Hardly was the first mule completed, when the anti-machine riots of 1779 broke out. Mobs of spinners and weavers went about crying, "Men, not machines." Rioters went everywhere, destroying all the jennies and water frames they could lay their hands on, especially all jennies having more than twenty spindles. The usual number was eighty. Crompton knew that his invention would arouse the rioters even more than the jenny or the water frame. Fearing that they would destroy it, he took it to pieces and hid it in the garret of his workroom. There it lay for weeks, before he had courage to bring it down and put it together. He now learned for the first time what his machine would do. After a little practice, he could spin yarn on it fine enough for the most delicate muslin.

His invention is called the mule, because it combines in one machine the best points in Arkwright's water frame and the best points in Hargreaves' spinning jenny. Before this, the greatest length of yarn ever spun from a pound of cotton was less than 70,000 yards. With the mule, it was possible to spin, from a single pound of cotton, a thread 300,000 yards in length.

Crompton's only idea in inventing the mule, as stated before, was to make a machine for his own use. The way before him now seemed clear, and he married. For a few months he prospered, and he and his wife were happy. But such a valuable invention could not be kept a secret long. Crompton's yarn was the finest that came to the market, and he received the highest price for it.

His neighbors began to ask, "How can Sam Crompton make such fine yarn? He must have a new kind of spinning machine." Some of them went to his home to see. Crompton, of course, tried to keep them from learning about his invention. He wanted to be let alone, so that he might reap the fruits of his labor. He even went so far as to put a special lock on his workroom, and to put screens at the windows. But his neighbors were not to be outdone. They called at unexpected times. They even brought ladders and looked over the screens. One fellow, it is said, lay in the loft overhead for days, and peeped down through a knot hole.

This spying almost drove Crompton mad. He even thought of breaking his invention to pieces. "A few months reduced me," he afterwards wrote, "to the cruel necessity either of destroying my machine altogether or of giving it up to the public. It was not in my power to keep it and work it. To destroy it, I could not think of that; to give up that for which I had labored so long was cruel. I had no patent nor the means of purchasing one. In preference to destroying it, I gave it to the public."

To induce him to do this, some manufacturers promised to raise a liberal purse. The total subscription amounted to only about three hundred and thirty dollars, but no sooner was the invention made public than the subscriptions stopped. Worse still, some of the subscribers refused to pay what they had promised. Crompton scarcely received enough to make him a new mule, for he had given up to the manufacturers the one he was working with, to be used by them as a model in making others.
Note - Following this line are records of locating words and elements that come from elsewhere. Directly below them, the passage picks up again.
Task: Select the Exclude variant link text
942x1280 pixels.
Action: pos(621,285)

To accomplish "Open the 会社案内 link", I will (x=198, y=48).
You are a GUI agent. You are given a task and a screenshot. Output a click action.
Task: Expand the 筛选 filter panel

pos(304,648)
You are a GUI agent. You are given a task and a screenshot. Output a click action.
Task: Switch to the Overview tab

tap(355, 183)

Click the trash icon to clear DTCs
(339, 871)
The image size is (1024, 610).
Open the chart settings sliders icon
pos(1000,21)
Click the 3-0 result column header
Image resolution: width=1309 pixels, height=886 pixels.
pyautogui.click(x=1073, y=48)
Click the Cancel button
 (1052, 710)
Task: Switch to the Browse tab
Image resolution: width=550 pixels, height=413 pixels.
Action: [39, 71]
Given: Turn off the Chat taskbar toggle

The first mule was a crude affair, and had not more than twenty or thirty spindles. Mules of to-day are among our most beautifully constructed machines, and some of them carry a thousand spindles. The mule, like the jenny, was first worked by a spinner, but to-day they are self-acting, that is, they work themselves. The mule as thus improved is the most wonderful of all spinning machines, and is used the world over, to spin both the warp and the woof of all the finer kinds of cotton goods, and the woof of the coarser cotton cloth.

Crompton did not go wholly unrewarded, however. In part payment for the benefits of his invention, Parliament voted him twenty-five thousand dollars. But this was soon wasted by his sons in business. A few years before his death he almost came to want. Some admiring friends then raised by private subscription a fund which gave him an annual income of three hundred dollars. Without this, he would probably have died in poverty.